━━━━━ PAGE

[Haskell-beginners] does this function exist already? (a -> b -> c) -> (d -> b) -> (( a -> d -> c ))

[Silent Leaf]

Ok thanks! By the way, I didn't know the formatting (especially,
code/noncode distinction) was erased in the process of archiving my mail,
sorry for the unfortunate, probable, unreadability of my first message.

Actually, I have another question that somewhat is in continuity, as
regards one definition I found for after2 (with another name of course,
though here it's irrelevant):
> after2 :: (c -> d) -> (a -> b -> c) -> a -> b -> d
> after2 f = ((f .) .)

I checked by recursion, mostly to actually understand why/how it works, and
it's pretty cool, if I may.

━━━━━━━━━━

WRITTEN PROBLEM:
Write the next part of the Haskell-beginners post about composing functions, starting after its last sentence.

━━━━━ COLLECTED MATERIAL

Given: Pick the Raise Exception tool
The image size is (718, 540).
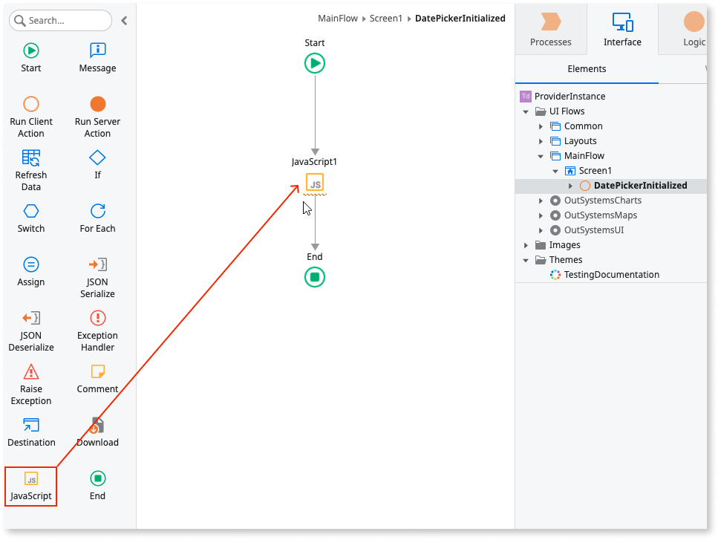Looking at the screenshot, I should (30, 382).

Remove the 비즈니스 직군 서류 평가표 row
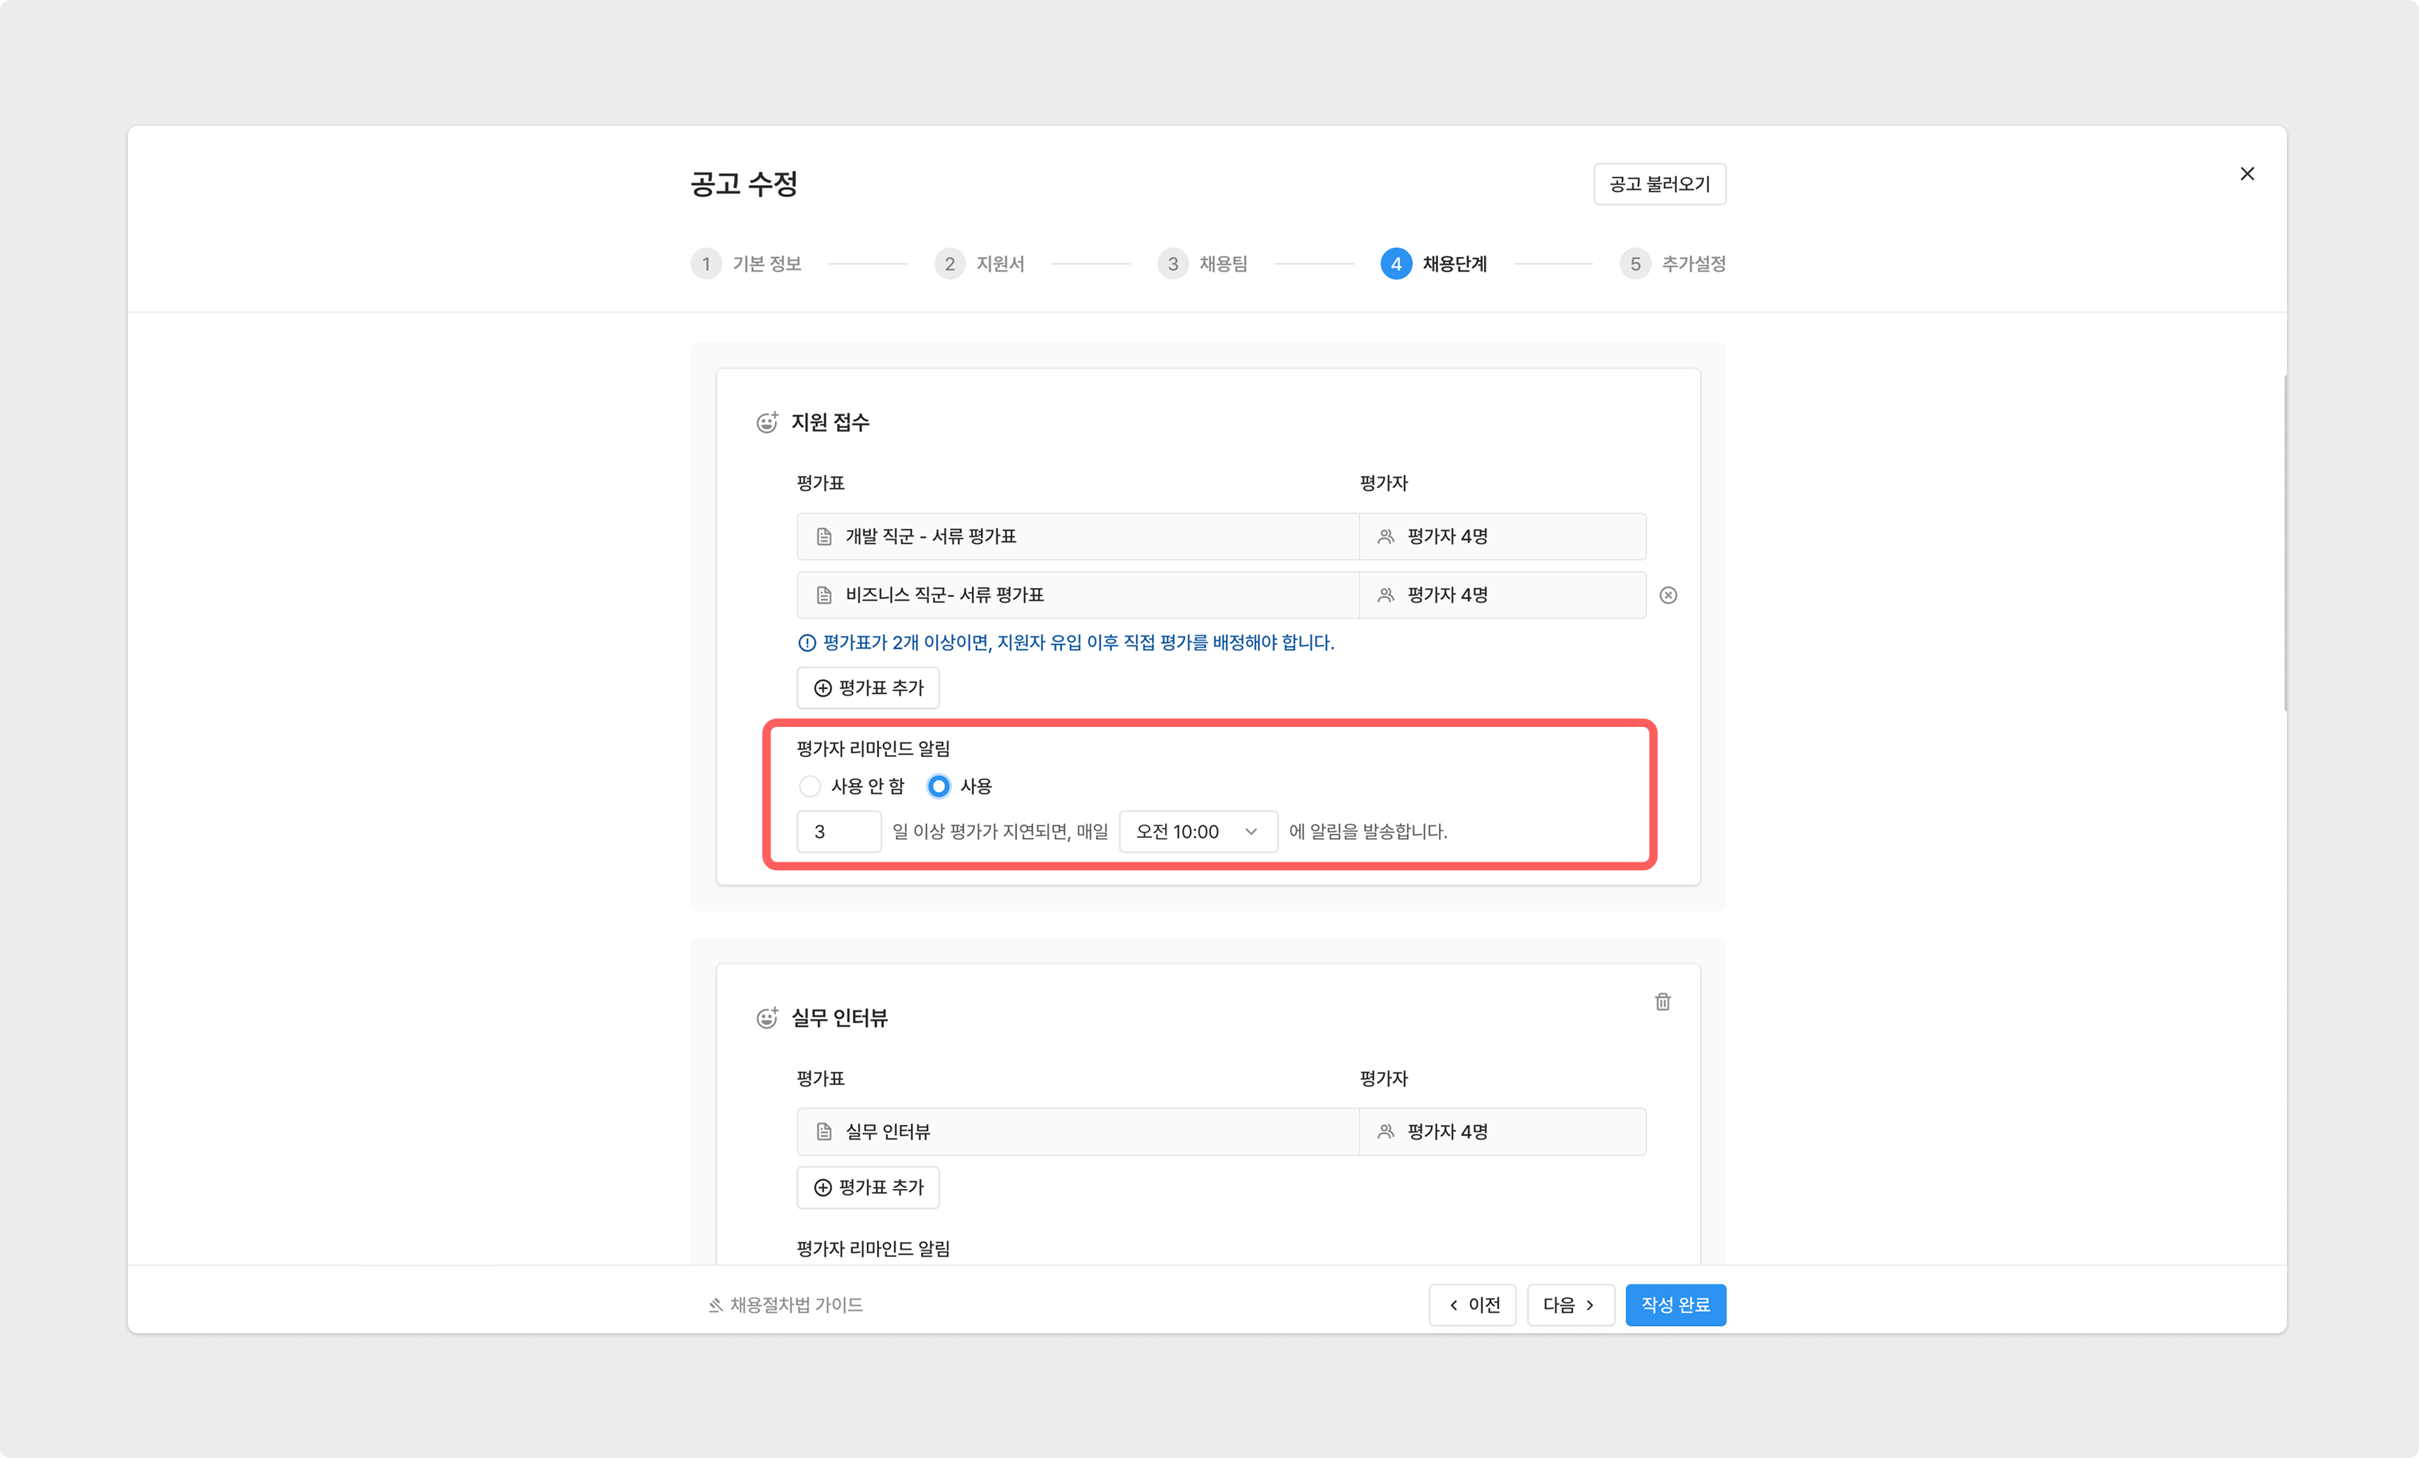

━━━━━━━━━━

EXPECTED ANSWER:
> f :: c -> d
> (f .) :: (b -> c) -> (b -> d)
> ((f .) .) :: (a -> (b -> c)) -> (a -> (b -> d)) == (a -> b -> c) -> (a ->
b -> d)

Or seen from another angle:
> f (g a b) :: d
> (f .) (g a) :: b -> d
> ((f .) .) g :: (a -> b -> d)

>From there, I had the idea and desire to check if we could build a
generalization of this operation, in this fashion:
> testOp :: Int -> (c -> d) -> ? --Here i'm stuck since it looks like it
should basically be a sort of recursive type of function, or something??
> testOp 0 f = f
> testOp n f = ((testOp (n-1) f) .)

hence with this definition, (testOp 2) == after2 and (testOp 1) == (.)
Is this "testOp" writable? If so, what would it need?
Thanks in advance! :)

2016-04-09 0:09 GMT+02:00 Sumit Sahrawat, Maths & Computing, IIT (BHU) <
sumit.sahrawat.apm13 at iitbhu.ac.in>:

> No need to do anything. On the list you can only send and receive emails.
>

2016-04-09 0:04 GMT+02:00 Silent Leaf <silent.leaf0 at gmail.com>:

> Hoogle was my first stop, didn't find anything, but Hayoo is much more
> complete, found all of it!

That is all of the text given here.